Collected data:
* start *
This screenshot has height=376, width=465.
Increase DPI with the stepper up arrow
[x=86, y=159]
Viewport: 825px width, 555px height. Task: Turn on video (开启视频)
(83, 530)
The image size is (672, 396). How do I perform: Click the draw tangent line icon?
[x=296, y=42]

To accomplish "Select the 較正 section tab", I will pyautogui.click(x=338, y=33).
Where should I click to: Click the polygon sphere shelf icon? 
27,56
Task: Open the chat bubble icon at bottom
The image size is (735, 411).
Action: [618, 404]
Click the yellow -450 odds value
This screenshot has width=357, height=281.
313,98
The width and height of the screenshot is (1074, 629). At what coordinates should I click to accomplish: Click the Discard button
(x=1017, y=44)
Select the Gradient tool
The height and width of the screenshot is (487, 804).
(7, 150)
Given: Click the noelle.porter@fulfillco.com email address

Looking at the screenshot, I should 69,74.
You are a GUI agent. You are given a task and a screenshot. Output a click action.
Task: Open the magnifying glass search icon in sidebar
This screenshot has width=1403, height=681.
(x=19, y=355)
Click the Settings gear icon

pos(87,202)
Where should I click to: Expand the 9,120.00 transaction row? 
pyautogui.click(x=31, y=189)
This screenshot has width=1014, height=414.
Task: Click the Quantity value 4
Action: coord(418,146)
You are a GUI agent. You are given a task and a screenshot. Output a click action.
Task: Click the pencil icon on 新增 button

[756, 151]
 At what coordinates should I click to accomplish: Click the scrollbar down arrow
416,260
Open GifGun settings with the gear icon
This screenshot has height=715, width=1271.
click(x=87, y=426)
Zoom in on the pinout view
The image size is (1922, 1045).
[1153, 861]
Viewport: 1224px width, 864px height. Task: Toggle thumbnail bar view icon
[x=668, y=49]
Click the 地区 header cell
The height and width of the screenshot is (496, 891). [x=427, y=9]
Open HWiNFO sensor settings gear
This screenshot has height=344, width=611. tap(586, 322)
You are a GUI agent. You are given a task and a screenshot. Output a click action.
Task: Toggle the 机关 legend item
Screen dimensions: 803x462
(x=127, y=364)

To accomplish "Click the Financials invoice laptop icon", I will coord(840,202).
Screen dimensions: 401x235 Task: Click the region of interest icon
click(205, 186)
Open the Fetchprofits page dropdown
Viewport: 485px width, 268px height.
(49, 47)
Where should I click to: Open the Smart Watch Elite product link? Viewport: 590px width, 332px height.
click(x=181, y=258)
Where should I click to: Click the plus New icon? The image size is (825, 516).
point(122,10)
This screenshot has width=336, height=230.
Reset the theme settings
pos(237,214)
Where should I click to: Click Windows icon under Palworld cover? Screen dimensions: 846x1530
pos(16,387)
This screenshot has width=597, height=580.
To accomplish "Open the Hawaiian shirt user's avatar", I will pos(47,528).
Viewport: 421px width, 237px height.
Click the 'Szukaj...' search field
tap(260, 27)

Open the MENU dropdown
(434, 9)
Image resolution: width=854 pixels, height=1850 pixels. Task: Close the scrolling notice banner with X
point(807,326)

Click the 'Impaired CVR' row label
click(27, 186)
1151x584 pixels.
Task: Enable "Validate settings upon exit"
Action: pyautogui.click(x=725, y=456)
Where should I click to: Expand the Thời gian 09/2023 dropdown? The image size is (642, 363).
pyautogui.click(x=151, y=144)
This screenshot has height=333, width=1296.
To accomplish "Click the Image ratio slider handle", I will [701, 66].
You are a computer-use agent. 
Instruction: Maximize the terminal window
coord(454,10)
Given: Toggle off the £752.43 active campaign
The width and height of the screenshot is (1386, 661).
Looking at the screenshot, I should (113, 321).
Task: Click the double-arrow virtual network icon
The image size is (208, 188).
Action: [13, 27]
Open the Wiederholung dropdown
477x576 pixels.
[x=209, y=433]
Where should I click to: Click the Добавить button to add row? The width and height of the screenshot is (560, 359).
* end *
Convert every line of the items above into a Markdown table with the columns "Row" and "Line," numbering each row and omitting blank lines.

| Row | Line |
|---|---|
| 1 | This screenshot has height=376, width=465. |
| 2 | Increase DPI with the stepper up arrow |
| 3 | [x=86, y=159] |
| 4 | Viewport: 825px width, 555px height. Task: Turn on video (开启视频) |
| 5 | (83, 530) |
| 6 | The image size is (672, 396). How do I perform: Click the draw tangent line icon? |
| 7 | [x=296, y=42] |
| 8 | To accomplish "Select the 較正 section tab", I will pyautogui.click(x=338, y=33). |
| 9 | Where should I click to: Click the polygon sphere shelf icon?  |
| 10 | 27,56 |
| 11 | Task: Open the chat bubble icon at bottom |
| 12 | The image size is (735, 411). |
| 13 | Action: [618, 404] |
| 14 | Click the yellow -450 odds value |
| 15 | This screenshot has width=357, height=281. |
| 16 | 313,98 |
| 17 | The width and height of the screenshot is (1074, 629). At what coordinates should I click to accomplish: Click the Discard button |
| 18 | (x=1017, y=44) |
| 19 | Select the Gradient tool |
| 20 | The height and width of the screenshot is (487, 804). |
| 21 | (7, 150) |
| 22 | Given: Click the noelle.porter@fulfillco.com email address |
| 23 | Looking at the screenshot, I should 69,74. |
| 24 | You are a GUI agent. You are given a task and a screenshot. Output a click action. |
| 25 | Task: Open the magnifying glass search icon in sidebar |
| 26 | This screenshot has width=1403, height=681. |
| 27 | (x=19, y=355) |
| 28 | Click the Settings gear icon |
| 29 | pos(87,202) |
| 30 | Where should I click to: Expand the 9,120.00 transaction row?  |
| 31 | pyautogui.click(x=31, y=189) |
| 32 | This screenshot has width=1014, height=414. |
| 33 | Task: Click the Quantity value 4 |
| 34 | Action: coord(418,146) |
| 35 | You are a GUI agent. You are given a task and a screenshot. Output a click action. |
| 36 | Task: Click the pencil icon on 新增 button |
| 37 | [756, 151] |
| 38 |  At what coordinates should I click to accomplish: Click the scrollbar down arrow |
| 39 | 416,260 |
| 40 | Open GifGun settings with the gear icon |
| 41 | This screenshot has height=715, width=1271. |
| 42 | click(x=87, y=426) |
| 43 | Zoom in on the pinout view |
| 44 | The image size is (1922, 1045). |
| 45 | [1153, 861] |
| 46 | Viewport: 1224px width, 864px height. Task: Toggle thumbnail bar view icon |
| 47 | [x=668, y=49] |
| 48 | Click the 地区 header cell |
| 49 | The height and width of the screenshot is (496, 891). [x=427, y=9] |
| 50 | Open HWiNFO sensor settings gear |
| 51 | This screenshot has height=344, width=611. tap(586, 322) |
| 52 | You are a GUI agent. You are given a task and a screenshot. Output a click action. |
| 53 | Task: Toggle the 机关 legend item |
| 54 | Screen dimensions: 803x462 |
| 55 | (x=127, y=364) |
| 56 | To accomplish "Click the Financials invoice laptop icon", I will coord(840,202). |
| 57 | Screen dimensions: 401x235 Task: Click the region of interest icon |
| 58 | click(205, 186) |
| 59 | Open the Fetchprofits page dropdown |
| 60 | Viewport: 485px width, 268px height. |
| 61 | (49, 47) |
| 62 | Where should I click to: Open the Smart Watch Elite product link? Viewport: 590px width, 332px height. |
| 63 | click(x=181, y=258) |
| 64 | Where should I click to: Click the plus New icon? The image size is (825, 516). |
| 65 | point(122,10) |
| 66 | This screenshot has width=336, height=230. |
| 67 | Reset the theme settings |
| 68 | pos(237,214) |
| 69 | Where should I click to: Click Windows icon under Palworld cover? Screen dimensions: 846x1530 |
| 70 | pos(16,387) |
| 71 | This screenshot has width=597, height=580. |
| 72 | To accomplish "Open the Hawaiian shirt user's avatar", I will pos(47,528). |
| 73 | Viewport: 421px width, 237px height. |
| 74 | Click the 'Szukaj...' search field |
| 75 | tap(260, 27) |
| 76 | Open the MENU dropdown |
| 77 | (434, 9) |
| 78 | Image resolution: width=854 pixels, height=1850 pixels. Task: Close the scrolling notice banner with X |
| 79 | point(807,326) |
| 80 | Click the 'Impaired CVR' row label |
| 81 | click(27, 186) |
| 82 | 1151x584 pixels. |
| 83 | Task: Enable "Validate settings upon exit" |
| 84 | Action: pyautogui.click(x=725, y=456) |
| 85 | Where should I click to: Expand the Thời gian 09/2023 dropdown? The image size is (642, 363). |
| 86 | pyautogui.click(x=151, y=144) |
| 87 | This screenshot has height=333, width=1296. |
| 88 | To accomplish "Click the Image ratio slider handle", I will [701, 66]. |
| 89 | You are a computer-use agent.  |
| 90 | Instruction: Maximize the terminal window |
| 91 | coord(454,10) |
| 92 | Given: Toggle off the £752.43 active campaign |
| 93 | The width and height of the screenshot is (1386, 661). |
| 94 | Looking at the screenshot, I should (113, 321). |
| 95 | Task: Click the double-arrow virtual network icon |
| 96 | The image size is (208, 188). |
| 97 | Action: [13, 27] |
| 98 | Open the Wiederholung dropdown |
| 99 | 477x576 pixels. |
| 100 | [x=209, y=433] |
| 101 | Where should I click to: Click the Добавить button to add row? The width and height of the screenshot is (560, 359). |